**Passage to read**:

** BEGIN **

The VB's precision bearings cradle the mainshaft without ever allowing metal- to-metal contact.

Consider the total silence with which these bearings do their job; the potentially perfect rotational concentricity they provide (effectively zero shaft float); mind-boggling load carrying capacity, and a life expectancy far exceeding one's own, and you can understand why this is an essential requirement for the "perfect" lathe.


	CLEAR TOOL PATH ACCESS

   The traditional centre lathe design, which is the basis for virtually all modern lathes, came into existence when turners thought that turning off-centre legs was an adventure. These machines were not made to assist today's turners with the sort of shapes and hollow forms that they often want to create. Although with skill and care such work can be done on them, it generally entails bending and straining at unnatural angles to direct the tool. Swivel head lathes make access easier, at least from the front, but then of course the tailstock cannot be used for initial support in working on deep, hollow forms, or to hold "finished" work between centres to remove evidence of chucking etc.
    Contrast the experience of making the cuts required for this sort of work with your weight balanced directly over your feet; elbows pulled into your sides to gain maximum control inertia from your body and you will never want to turn any other way. The new lathe was to have this requirement as another essential feature of its final shape. Vertically sheer casting and cabinet faces on the turner's side of the VB mean that even when approaching the work from behind, that is, alongside the headstock, it is possible to stand within 6" of the turning axis. The rounded nose profile of the casting where the mainshaft emerges clears even this small obstruction that might otherwise limit potential avenues of tool presentation from the rear of the work.

** END **

**Material provided**:
** BEGIN **

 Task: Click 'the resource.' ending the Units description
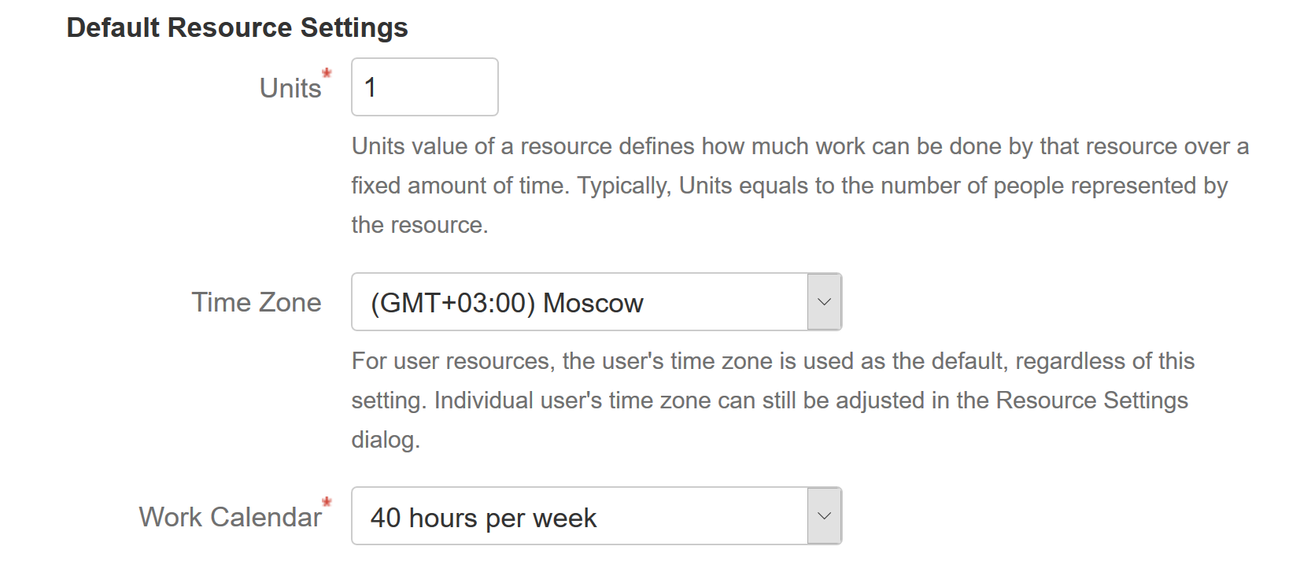click(419, 225)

** END **

**Problem set**:
1: According to the passage on the VB lathe, how close to the turning axis can a turner stand, even when approaching the work from alongside the headstock?
2: Quote everything in the passage on the VB lathe from "The traditional centre" down to "of chucking etc.".

**Exercise solutions**:
1: Within 6" of the turning axis.

2:
The traditional centre lathe design, which is the basis for virtually all modern lathes, came into existence when turners thought that turning off-centre legs was an adventure. These machines were not made to assist today's turners with the sort of shapes and hollow forms that they often want to create. Although with skill and care such work can be done on them, it generally entails bending and straining at unnatural angles to direct the tool. Swivel head lathes make access easier, at least from the front, but then of course the tailstock cannot be used for initial support in working on deep, hollow forms, or to hold "finished" work between centres to remove evidence of chucking etc.